External fragmentation also occurs in file systems as many files of different sizes are created, change size, and are deleted. The effect is even worse if a file which is divided into many small pieces is deleted, because this leaves similarly small regions of free space.
External fragmentation can be eliminated through a process called compaction, where existing objects are all moved into one large adjacent block, leaving all of the remaining free space in one large block. Moving garbage collectors use compaction to improve dynamic memory allocation performance, and tools that defragment disk drives also perform a compaction step. It is often possible to do a partial but still useful form of compaction more efficiently, or to continually compact in an incremental fashion so that external fragmentation is always kept low.
Data fragmentation =
Data fragmentation occurs when a piece of data in memory is broken up into many pieces that are not close together. It is typically the result of attempting to insert a large object into storage that has already suffered external fragmentation.
For example, files in a file system are often broken up into pieces called blocks. When a disk is new, there is space to store the blocks of a file all together in one place. This allows for rapid sequential file reads and writes. However, as files are added, removed, and changed in size, the disk becomes externally fragmented, leaving only small holes in which to place new data. When a new file is written, or when an existing file is extended, the new data blocks will be scattered out across the disk, slowing access due to seek time and rotational delay of the read/write head.
As another example, if the nodes of a linked list are allocated consecutively in memory, this improves locality of reference and enhances data cache performance during traversal of the list. If the memory pool's free space has become fragmented, however, the linked list nodes will be spread throughout memory, increasing the number of cache misses.
Just as compaction can eliminate external fragmentation, data fragmentation can be eliminated by rearranging pieces of data so that related pieces are close together. For example, the primary job of a defragmentation tool is to rearrange blocks on disk so that the blocks of each file are contiguous and in order. Some moving garbage collectors will also move related objects close together to improve cache performance.
Internal fragmentation =
Internal fragmentation refers to the result of reserving a piece of space without ever intending to use it. This space is wasted. While this seems foolish, it is often accepted in return for increased efficiency or simplicity.

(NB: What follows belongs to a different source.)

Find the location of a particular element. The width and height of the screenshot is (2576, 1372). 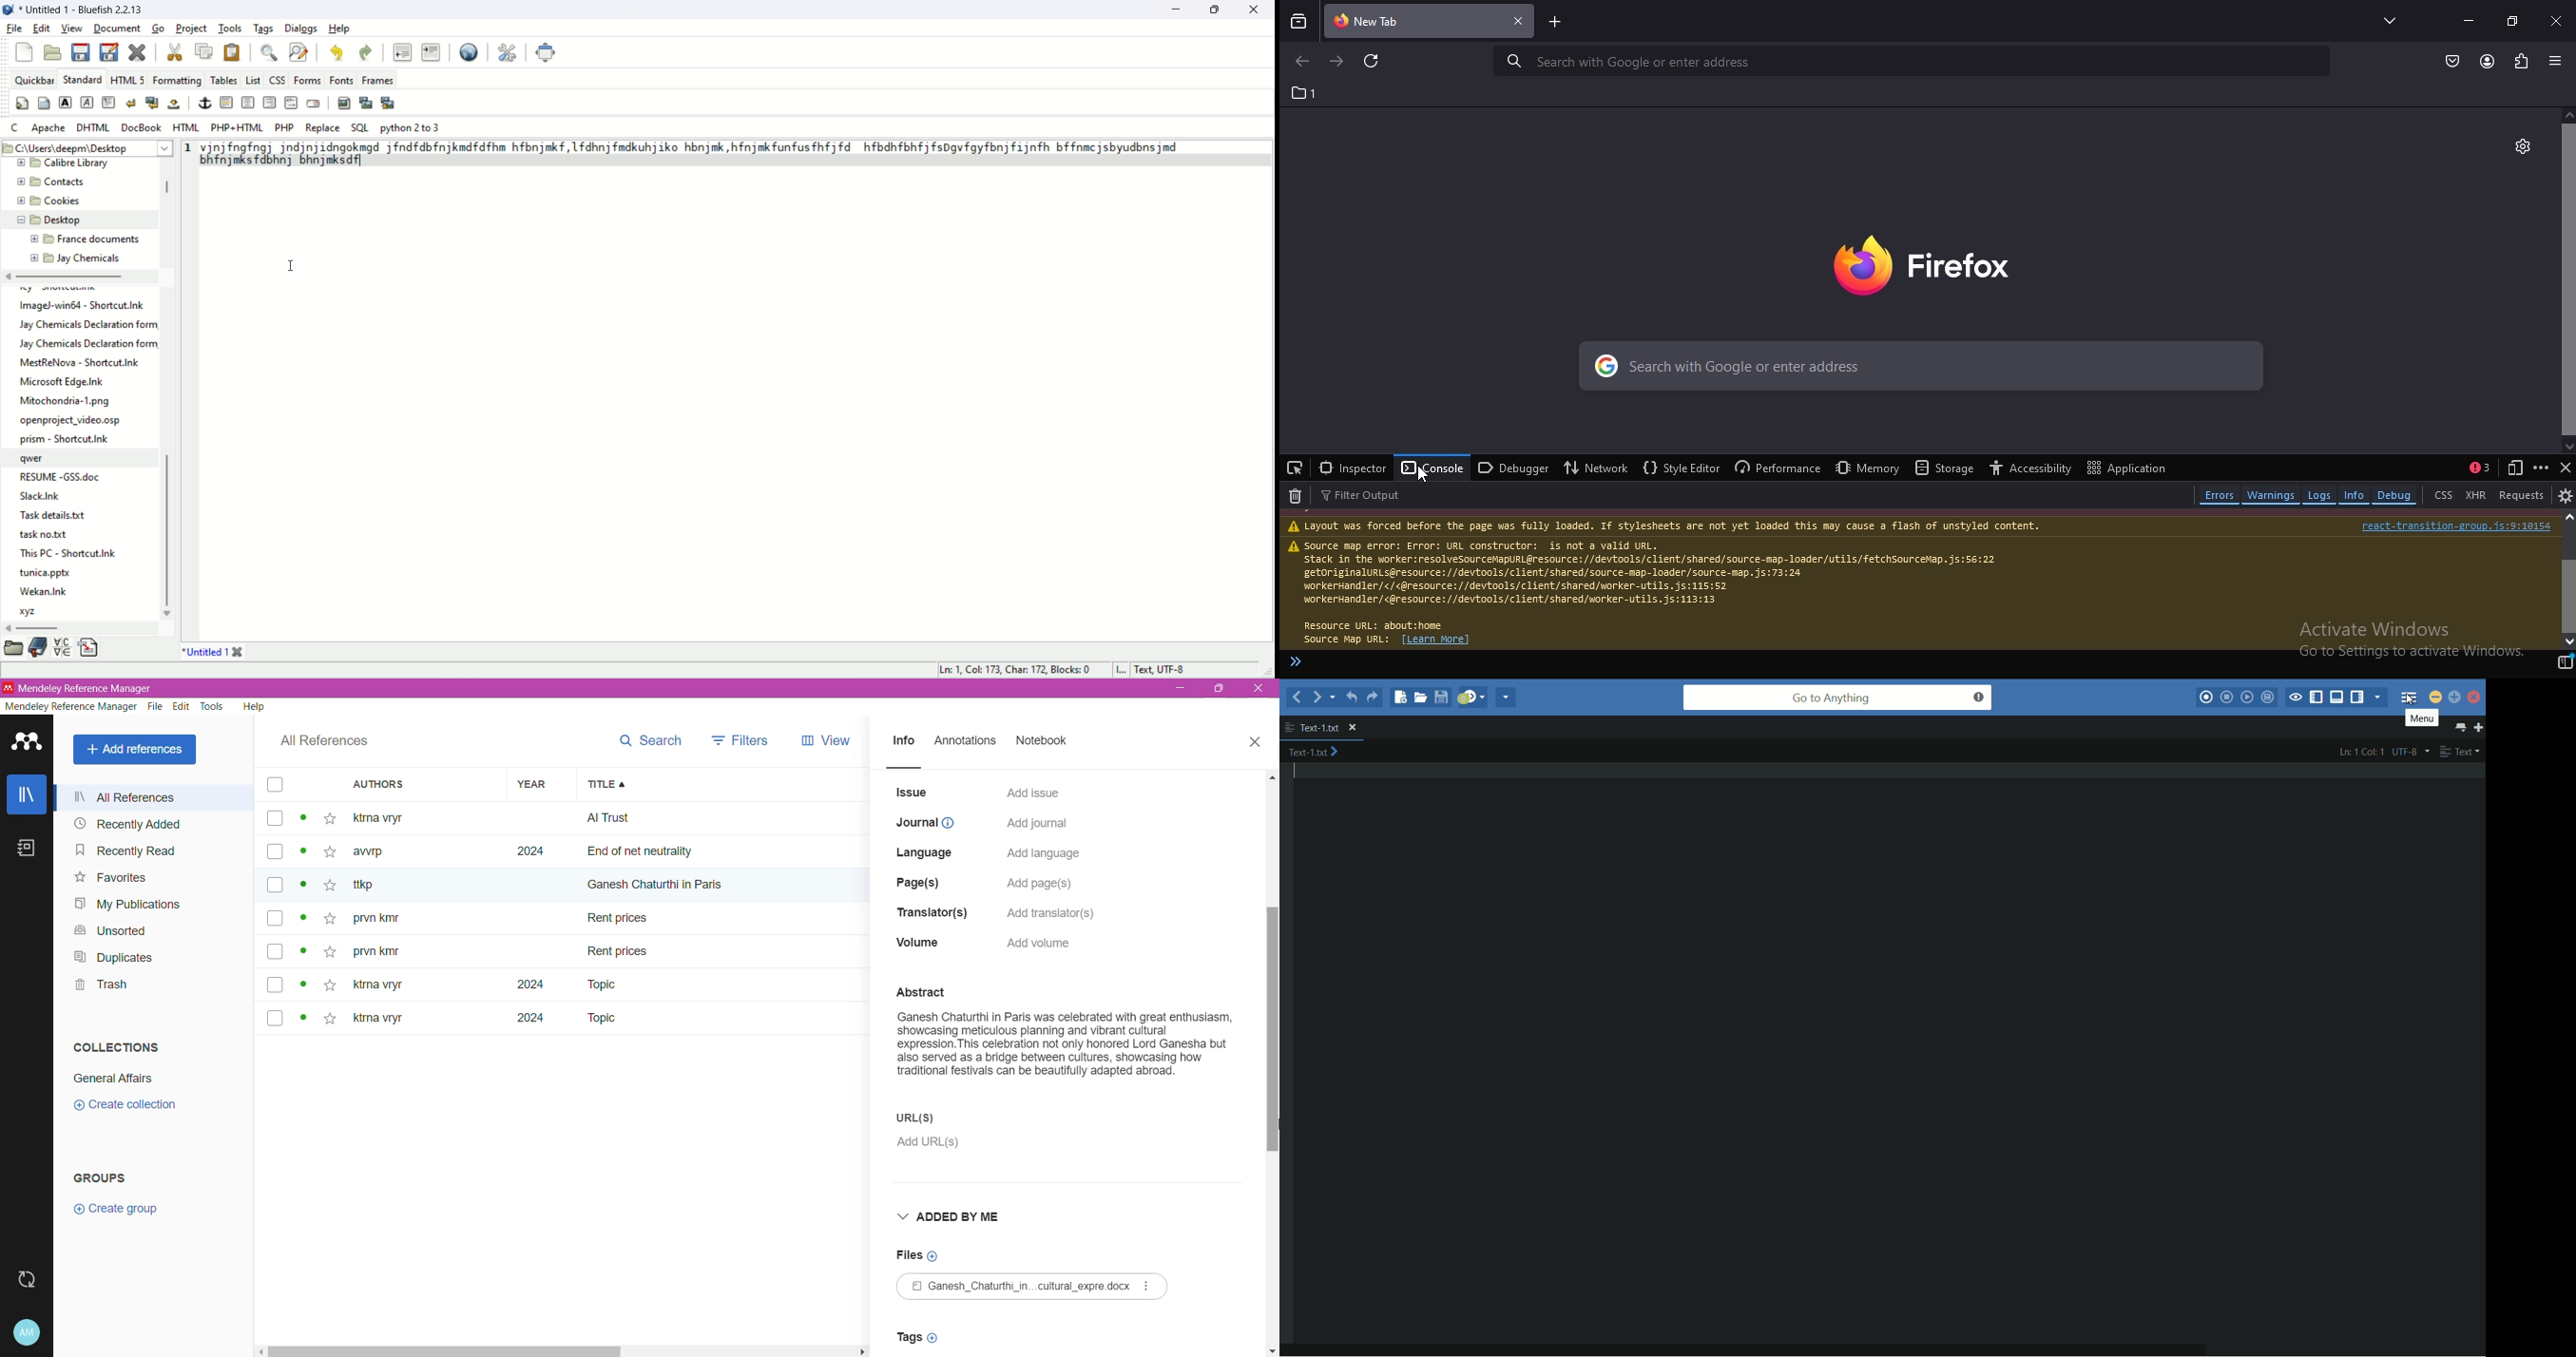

For example, in many file systems, files always start at the beginning of a sector, because this simplifies organization and makes it easier to grow files. Any space left over between the last byte of the file and the first byte of the next sector is internal fragmentation. Similarly, a program which allocates a single byte of data is often allocated many additional bytes for metadata and alignment. This extra space is also internal fragmentation.
Another common example: Letters are often stored in 8-bit bytes even though in standard ASCII strings the 8th bit of each byte is always zero. The "wasted" bits are internal fragmentation.
Similar problems with leaving reserved resources unused appear in many other areas. For example, IP addresses can only be reserved in blocks of certain sizes, resulting in many IPs that are reserved but not actively used. This is contributing to the IPv4 address shortage.
Unlike other types of fragmentation, internal fragmentation is difficult to reclaim; usually the best way to remove it is with a design change. For example, in dynamic memory allocation, memory pools drastically cut internal fragmentation by spreading the space overhead over a larger number of objects.